A school district for the town of Cedar Vale and the immediate vicinity was organized May 30, 1871. A preliminary meeting or convention was held to elect a School Board, of which J. R. Marsh was President and A. A. Corbin, Secretary, and a board was elected, consisting of G. W. Dale, Director; O. C. Hills, Clerk, and E. W. Davis, Treasurer. A petition was circulated for signers, asking that an election be called for the purpose of taking a vote on the question of whether bonds should be issued by the district for the building of a schoolhouse.

The election was called to be held September 21, 1871, of which five notices were posted in different parts of the district, resulting in favor of the bonds by a majority of twenty-one votes, the vote being twenty-six for, to five against, the bonds. Bonds were at once issued and their sale negotiated at 85 cents on the dollar. The contract for the erection of a schoolhouse to cost $700 was awarded to Bennett & Smith. The building was erected during the winter and spring, and on the 30th of April, 1872, after some caviling over the defects in the construction of the house, it was received by the board.

The first school in the village was taught by Miss Lizzie Conkling in the summer of 1872, and was held in the new school building, with an attendance of thirty-three pupils, fourteen of whom were boys, and nineteen girls. The district now contains 151 pupils of school age, 126 of whom attended school during the past year.

A commodious new school building was erected bin the fall of 1882, at a cost, including furniture, etc., of $1,500, and is a very handsome building, constructed of unchiseled sandstone. It is one story high, comprising but a single large room.
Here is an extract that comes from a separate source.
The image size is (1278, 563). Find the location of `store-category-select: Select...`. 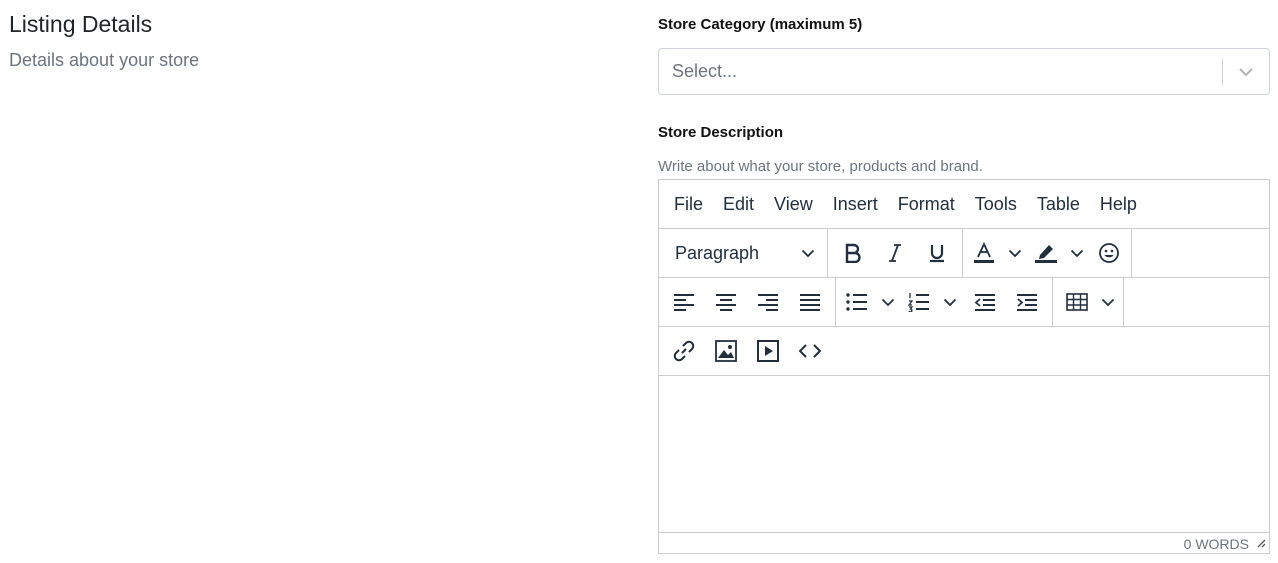

store-category-select: Select... is located at coordinates (964, 72).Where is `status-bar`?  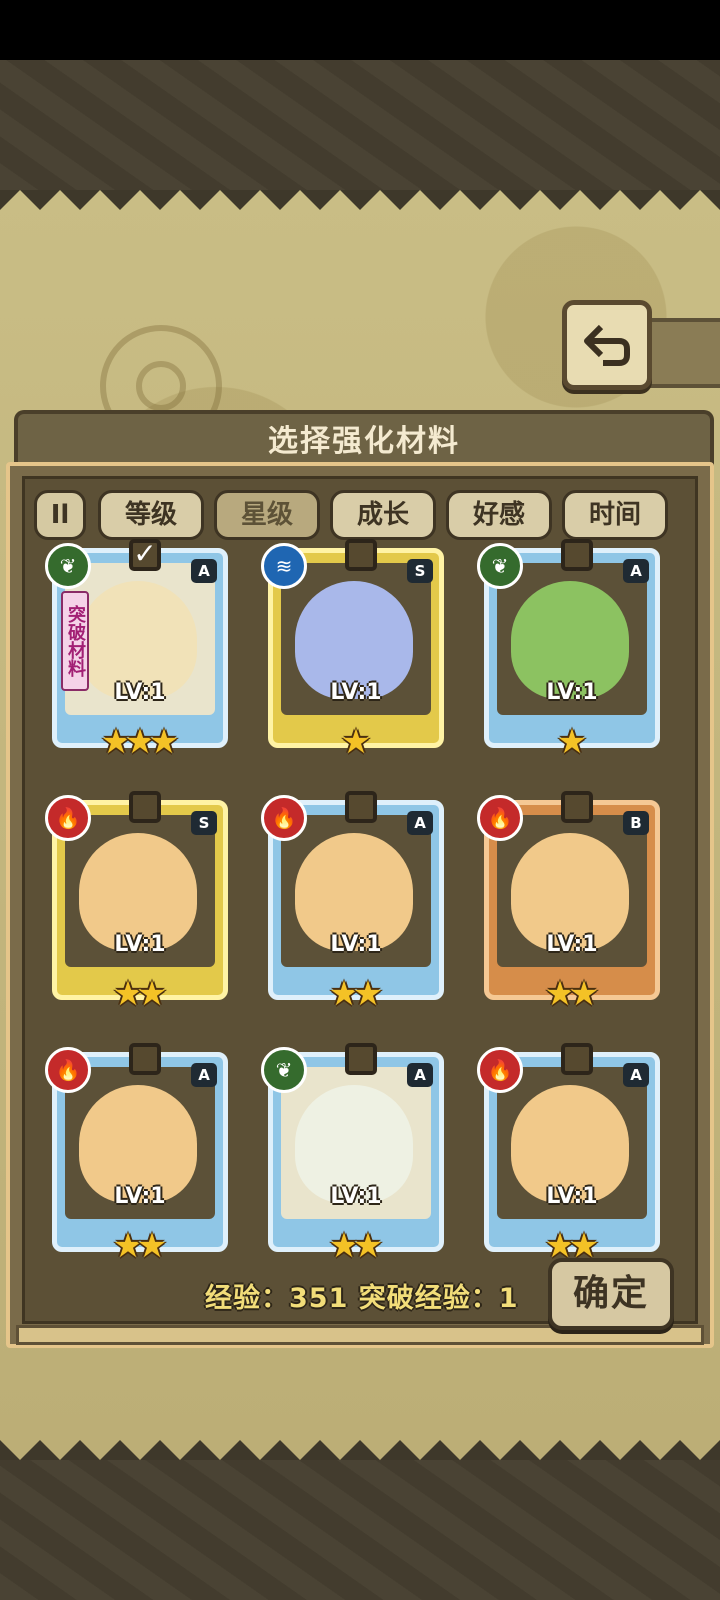 status-bar is located at coordinates (360, 30).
Cedar Vale is located at 37°6'18N, 96°30'3W (37.104892, -96.500844). According to the United States Census Bureau, the city has a total area of 2.5 km² (0.9 mi²), all land.

As of the census of 2000, there were 723 people, 285 households, and 184 families residing in the city. The population density was 293.8/km² (758.8/mi²). There were 344 housing units at an average density of 139.8/km² (361.0/mi²). The racial makeup of the city was 92.67% White, 0.41% African American, 4.15% Native American, 1.11% from other races, and 1.66% from two or more races. Hispanic or Latino of any race were 2.07% of the population.

There were 285 households out of which 29.5% had children under the age of 18 living with them, 51.9% were married couples living together, 8.4% had a female householder with no husband present, and 35.1% were non-families. 33.3% of all households were made up of individuals and 22.5% had someone living alone who was 65 years of age or older. The average household size was 2.29 and the average family size was 2.91.

In the city the population was spread out with 24.6% under the age of 18, 4.6% from 18 to 24, 18.3% from 25 to 44, 23.5% from 45 to 64, and 29.0% who were 65 years of age or older. The median age was 47 years. For every 100 females there were 92.8 males. For every 100 females age 18 and over, there were 84.7 males.

The median income for a household in the city was $27,031, and the median income for a family was $33,889. Males had a median income of $24,167 versus $19,688 for females. The per capita income for the city was $14,410. About 11.1% of families and 14.7% of the population were below the poverty line, including 19.2% of those under age 18 and 14.5% of those age 65 or over.